Her computer maybe compromised given the variety of information on the site.
There could be malware on her system that is stealing personal information or providing remote access.
If her computer is indeed infected then the persons responsible for this site may already have her new passwords. First port of call is a full system scan for malware, backdoors, trogans. ect.
Though personally if I found a back door on my computer I would go for a full O/S Reinstall to be sure.
If not make sure the operating system is fully up to date, same goes for anti virus/malware.

Thanks Redshift

jakedixon2004

Yes, if there is very sensitive information on that machine then a re-format is nessesary. If its just used for facebook and emails then a virus scan should do the trick.

Procasinator

Another thing worth considering doing is to report the site to it's host/ISP. It might not achieve much, but who knows.

h57xiucj2z946q

My brother was just forwarded an email, with all his details and about 150 others. Dangerous stuff.

h57xiucj2z946q

He sent me on the email. One of the people who found their details online on that site, emailed everyone on the list a copy of the page (fair play to them)

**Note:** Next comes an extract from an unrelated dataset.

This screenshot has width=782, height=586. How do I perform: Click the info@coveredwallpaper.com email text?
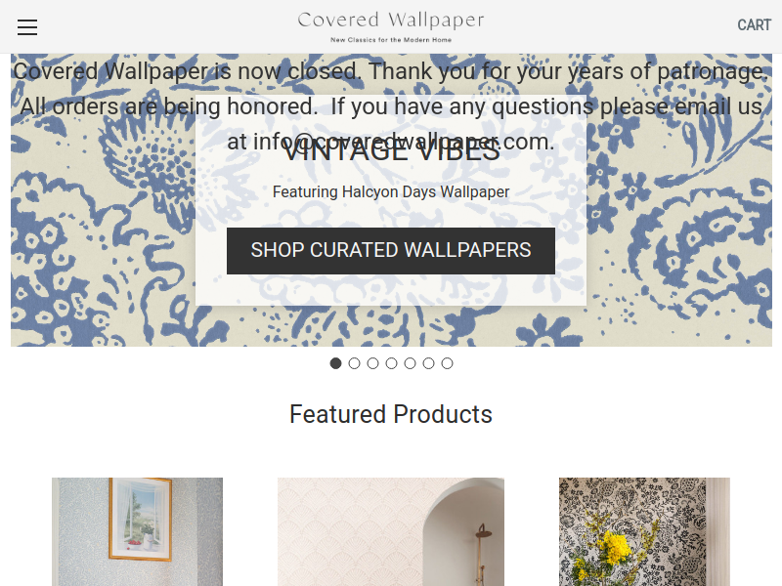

Looks like it was a silly SQLi hack on http://cvrecruit.ie using an automated tool called Havij

They stole everyone's account on that site including address, email, username, password.
Your worse off if your password on that site was the same password used for the email address you submitted.

The Havij report is dated December 2010 also!!

Shame on cvrecruit.ie for been open to the most common and simple web vulnerability out there, and for storing passwords in plain text.

jakedixon2004

Oh for the love of Jesus. Not even MD5 encryption on that. That God I'm not a member on there. Its looks like they have shut the site down though.

Sean^DCT4

A great example of why not to use cheap software developers

Powered by - Shashwat Web Technologies India

Archeron

Thanks for the replies everybody, very helpful indeed!!

900913

Nikolas Thousands Sinusitis wrote: »

He sent me on the email. One of the people who found their details online on that site, emailed everyone on the list a copy of the page (fair play to them)

Looks like it was a silly SQLi hack on http://cvrecruit.ie using an automated tool called Havij

They stole everyone's account on that site including address, email, username, password.
Your worse off if your password on that site was the same password used for the email address you submitted.

The Havij report is dated December 2010 also!!

Shame on cvrecruit.ie for been open to the most common and simple web vulnerability out there, and for storing passwords in plain text.

They still havn't fixed the holes yet, There are still at least 2 sql vulnerabilities that have access to the encrypted wp admin hash .

If the admin hash got decrypted the whole server could be vulnerable.

Phractal

MD5... lol.

Seriously, I am amazed at what Havij can pwn for such a easy tool to use (i.e. idiot friendly).

Being 100% honest I must say it has NEVER failed me.

Though SQLmap and SQLninja are more awesome... manual is the way to go!